→ What to do
The following data has a line with "Image resolution: width=1503" and a line with "Click the Outseam". Write out exactly those lines and all the lines between them.

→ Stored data
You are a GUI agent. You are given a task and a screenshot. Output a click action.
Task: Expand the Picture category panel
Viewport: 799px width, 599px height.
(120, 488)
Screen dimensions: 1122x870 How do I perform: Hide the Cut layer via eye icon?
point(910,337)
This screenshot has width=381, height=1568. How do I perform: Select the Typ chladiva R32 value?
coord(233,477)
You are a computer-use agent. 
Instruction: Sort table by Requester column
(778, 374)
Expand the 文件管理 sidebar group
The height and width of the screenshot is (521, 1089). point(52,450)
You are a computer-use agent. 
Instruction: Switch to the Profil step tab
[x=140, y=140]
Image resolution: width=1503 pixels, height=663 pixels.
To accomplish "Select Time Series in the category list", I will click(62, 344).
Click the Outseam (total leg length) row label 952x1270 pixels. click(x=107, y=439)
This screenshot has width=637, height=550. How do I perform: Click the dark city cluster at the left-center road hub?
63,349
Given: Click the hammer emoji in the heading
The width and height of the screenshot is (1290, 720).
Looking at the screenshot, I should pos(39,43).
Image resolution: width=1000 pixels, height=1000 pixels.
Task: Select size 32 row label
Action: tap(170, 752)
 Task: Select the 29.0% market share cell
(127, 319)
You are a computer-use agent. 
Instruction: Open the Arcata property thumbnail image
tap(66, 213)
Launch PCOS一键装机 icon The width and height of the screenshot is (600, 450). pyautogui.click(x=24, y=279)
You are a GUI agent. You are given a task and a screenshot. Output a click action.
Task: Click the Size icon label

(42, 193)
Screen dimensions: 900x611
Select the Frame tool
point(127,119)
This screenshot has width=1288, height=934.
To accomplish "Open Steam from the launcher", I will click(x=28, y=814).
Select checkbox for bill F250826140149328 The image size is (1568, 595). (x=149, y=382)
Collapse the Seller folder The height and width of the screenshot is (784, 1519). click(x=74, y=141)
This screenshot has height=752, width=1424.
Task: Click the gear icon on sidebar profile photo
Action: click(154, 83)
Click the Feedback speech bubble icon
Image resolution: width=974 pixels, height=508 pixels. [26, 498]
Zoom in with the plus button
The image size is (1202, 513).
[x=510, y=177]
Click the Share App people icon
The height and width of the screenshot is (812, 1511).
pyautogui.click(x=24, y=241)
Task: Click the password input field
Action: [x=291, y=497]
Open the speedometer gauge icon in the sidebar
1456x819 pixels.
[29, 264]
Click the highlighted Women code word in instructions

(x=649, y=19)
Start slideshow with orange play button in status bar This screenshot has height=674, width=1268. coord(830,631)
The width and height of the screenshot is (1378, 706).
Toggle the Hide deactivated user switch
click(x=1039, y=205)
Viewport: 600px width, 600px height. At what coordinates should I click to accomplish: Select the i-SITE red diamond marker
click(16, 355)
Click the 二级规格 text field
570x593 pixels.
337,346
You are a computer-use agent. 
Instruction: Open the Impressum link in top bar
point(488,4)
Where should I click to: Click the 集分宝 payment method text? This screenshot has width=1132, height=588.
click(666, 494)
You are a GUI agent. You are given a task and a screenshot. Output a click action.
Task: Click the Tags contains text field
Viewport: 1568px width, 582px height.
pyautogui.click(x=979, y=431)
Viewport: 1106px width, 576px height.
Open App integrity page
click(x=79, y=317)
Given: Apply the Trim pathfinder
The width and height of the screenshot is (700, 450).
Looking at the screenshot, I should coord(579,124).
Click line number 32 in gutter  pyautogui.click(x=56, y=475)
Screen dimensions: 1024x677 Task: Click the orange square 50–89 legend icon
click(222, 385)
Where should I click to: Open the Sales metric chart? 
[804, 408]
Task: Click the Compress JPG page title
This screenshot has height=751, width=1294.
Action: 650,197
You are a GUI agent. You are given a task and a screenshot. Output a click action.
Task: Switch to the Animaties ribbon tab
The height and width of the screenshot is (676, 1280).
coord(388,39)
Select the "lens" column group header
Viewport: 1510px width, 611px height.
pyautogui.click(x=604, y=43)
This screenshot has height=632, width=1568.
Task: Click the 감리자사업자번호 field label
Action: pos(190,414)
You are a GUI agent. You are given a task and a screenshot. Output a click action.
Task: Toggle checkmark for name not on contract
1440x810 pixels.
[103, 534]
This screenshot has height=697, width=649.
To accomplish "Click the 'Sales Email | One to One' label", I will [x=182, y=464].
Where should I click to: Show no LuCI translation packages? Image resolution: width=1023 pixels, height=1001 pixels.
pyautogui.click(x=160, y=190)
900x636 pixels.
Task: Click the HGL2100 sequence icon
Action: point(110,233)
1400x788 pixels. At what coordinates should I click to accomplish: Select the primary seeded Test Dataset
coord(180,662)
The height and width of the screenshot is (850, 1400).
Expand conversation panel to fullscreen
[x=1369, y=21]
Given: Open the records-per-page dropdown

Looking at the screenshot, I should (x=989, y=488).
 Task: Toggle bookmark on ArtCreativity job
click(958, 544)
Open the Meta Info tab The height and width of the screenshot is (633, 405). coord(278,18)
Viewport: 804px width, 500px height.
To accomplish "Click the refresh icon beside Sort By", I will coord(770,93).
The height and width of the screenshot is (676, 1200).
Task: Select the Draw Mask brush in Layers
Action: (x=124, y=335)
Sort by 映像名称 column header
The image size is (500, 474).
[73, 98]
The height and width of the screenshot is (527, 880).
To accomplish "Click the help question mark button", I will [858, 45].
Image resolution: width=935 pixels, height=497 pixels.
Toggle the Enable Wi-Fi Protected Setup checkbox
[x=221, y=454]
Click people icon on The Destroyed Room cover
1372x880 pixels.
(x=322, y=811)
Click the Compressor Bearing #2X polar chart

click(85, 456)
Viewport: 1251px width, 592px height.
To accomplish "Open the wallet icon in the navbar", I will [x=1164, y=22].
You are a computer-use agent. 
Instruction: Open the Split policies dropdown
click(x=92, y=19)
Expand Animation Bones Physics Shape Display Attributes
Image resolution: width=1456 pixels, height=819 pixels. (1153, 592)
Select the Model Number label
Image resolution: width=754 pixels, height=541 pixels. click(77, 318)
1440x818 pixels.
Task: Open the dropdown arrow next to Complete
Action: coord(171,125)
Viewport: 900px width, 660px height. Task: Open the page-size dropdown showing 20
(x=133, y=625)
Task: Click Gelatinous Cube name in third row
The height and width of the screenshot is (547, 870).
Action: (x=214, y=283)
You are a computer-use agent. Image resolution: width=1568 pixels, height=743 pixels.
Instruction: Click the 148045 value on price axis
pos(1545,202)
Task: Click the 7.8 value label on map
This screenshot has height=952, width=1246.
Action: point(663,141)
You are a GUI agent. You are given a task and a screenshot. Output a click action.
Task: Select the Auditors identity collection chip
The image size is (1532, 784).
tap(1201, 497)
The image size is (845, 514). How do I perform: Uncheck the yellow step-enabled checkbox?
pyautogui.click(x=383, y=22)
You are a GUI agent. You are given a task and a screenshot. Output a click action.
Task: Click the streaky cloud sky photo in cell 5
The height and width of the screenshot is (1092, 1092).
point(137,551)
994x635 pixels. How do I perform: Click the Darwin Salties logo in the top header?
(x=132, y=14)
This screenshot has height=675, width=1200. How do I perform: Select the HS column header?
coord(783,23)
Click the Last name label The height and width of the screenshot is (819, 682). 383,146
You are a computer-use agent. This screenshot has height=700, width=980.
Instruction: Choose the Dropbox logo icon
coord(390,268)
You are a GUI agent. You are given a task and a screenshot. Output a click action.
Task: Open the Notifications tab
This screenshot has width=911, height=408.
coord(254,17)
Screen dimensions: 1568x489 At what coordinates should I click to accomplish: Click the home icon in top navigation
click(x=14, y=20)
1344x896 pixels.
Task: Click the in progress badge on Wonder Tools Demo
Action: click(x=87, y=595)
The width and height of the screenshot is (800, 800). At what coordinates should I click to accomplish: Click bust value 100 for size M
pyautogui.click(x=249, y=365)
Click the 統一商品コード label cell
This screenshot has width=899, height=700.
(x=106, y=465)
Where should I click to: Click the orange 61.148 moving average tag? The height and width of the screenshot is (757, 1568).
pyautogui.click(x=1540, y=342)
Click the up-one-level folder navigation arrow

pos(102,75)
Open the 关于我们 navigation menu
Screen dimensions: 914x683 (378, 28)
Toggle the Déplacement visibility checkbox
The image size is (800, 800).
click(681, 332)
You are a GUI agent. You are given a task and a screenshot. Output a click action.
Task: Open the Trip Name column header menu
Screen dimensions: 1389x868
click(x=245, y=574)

→ Answer space
Image resolution: width=1503 pixels, height=663 pixels.
To accomplish "Select Time Series in the category list", I will click(62, 344).
Click the Outseam (total leg length) row label 952x1270 pixels. click(x=107, y=439)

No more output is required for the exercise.